Читаем The Collector полностью

I accept too much. To begin with I thought I must force myself to be matter-of-fact, not let his abnormality take control of the situation. But he might have planned it. He’s getting me to behave exactly as he wants.

This isn’t just a fantastic situation; it’s a fantastic variation of a fantastic situation. I mean, now he’s got me at his mercy, he’s not going to do what anyone would expect. So he makes me falsely grateful. I’m so lonely. He must realize that. He can make me depend on him.

I’m on edge, I’m nowhere near as calm as I seem (when I read what I’ve written).

It’s just that there’s so much time to get through. Endless endless endless time.

What I write isn’t natural. It’s like two people trying to keep up a conversation.

It’s the very opposite of drawing. You draw a line and you know at once whether it’s a good or a bad line. But you write a line and it seems true and then you read it again later.

Yesterday evening he wanted to take a photograph of me. I let him take several. I think, he may be careless, someone may see me lying around. But I think he lives quite alone. He must do. He must have spent all last night developing and printing them (as if he’d go to the chemist’s! I don’t think). Flashlit me’s on glossy paper. I didn’t like the flashlight. It hurt my eyes.

Nothing has happened today, except that we have come to a sort of agreement about exercise. No daylight yet. But I can go in the outer cellar. I felt sulky so I was sulky. I asked him to go away after lunch and I asked him to go away after supper, and he went away both times. He does everything he’s told.
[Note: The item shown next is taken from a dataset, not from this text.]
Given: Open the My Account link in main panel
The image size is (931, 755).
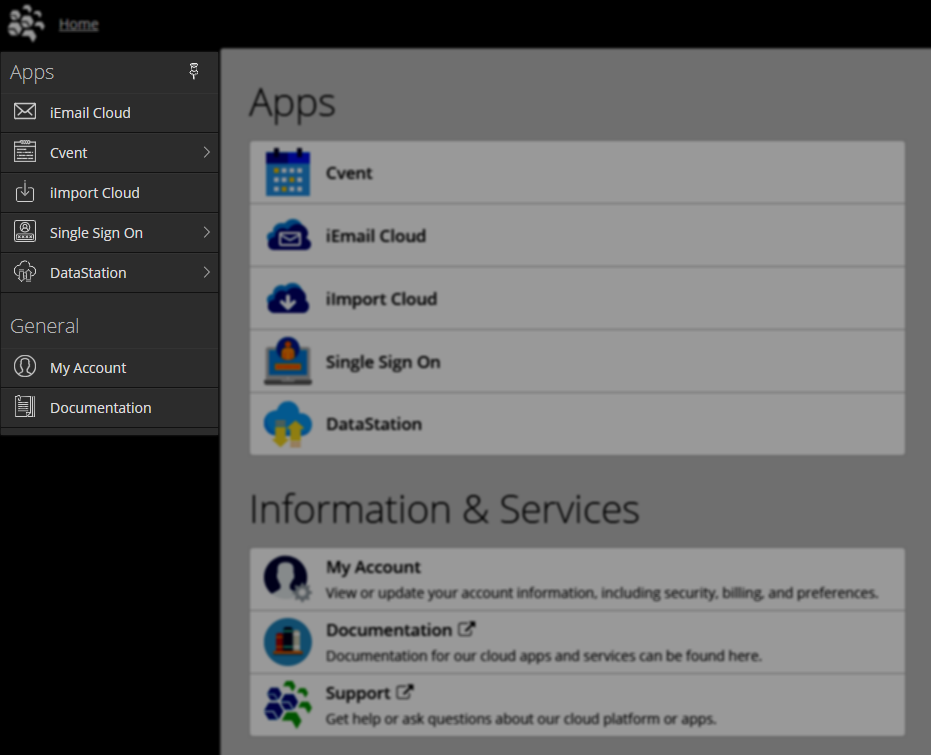Looking at the screenshot, I should [373, 567].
He’s bought me a record-player and records and all the things on the huge shopping-list I gave him. He wants to buy things for me. I could ask for anything. Except my freedom.
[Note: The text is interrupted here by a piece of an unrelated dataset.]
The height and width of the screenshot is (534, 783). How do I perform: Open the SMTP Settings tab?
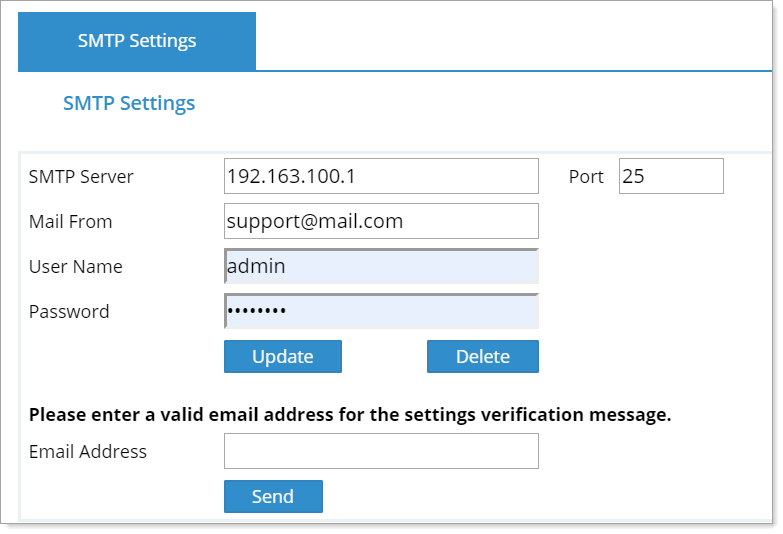(x=137, y=41)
He’s given me an expensive Swiss watch. I say I will use it while I am here and give it back when I go. I said I couldn’t stand the orangeady carpet any more and he’s bought me some Indian and Turkish rugs. Three Indian mats and a beautiful deep purple, rose-orange and sepia white-fringed Turkish carpet (he said it was the only one “they” had, so no credit to his taste).

It makes this cell more liveable in. The floor’s very soft and springy. I’ve broken all the ugly ashtrays and pots. Ugly ornaments don’t deserve to exist.

I’m so superior to him. I know this sounds wickedly conceited. But I am. And so it’s Ladymont and Boadicaea and noblesse oblige all over again. I feel I’ve got to show him how decent human beings live and behave.

He is ugliness. But you can’t smash human ugliness.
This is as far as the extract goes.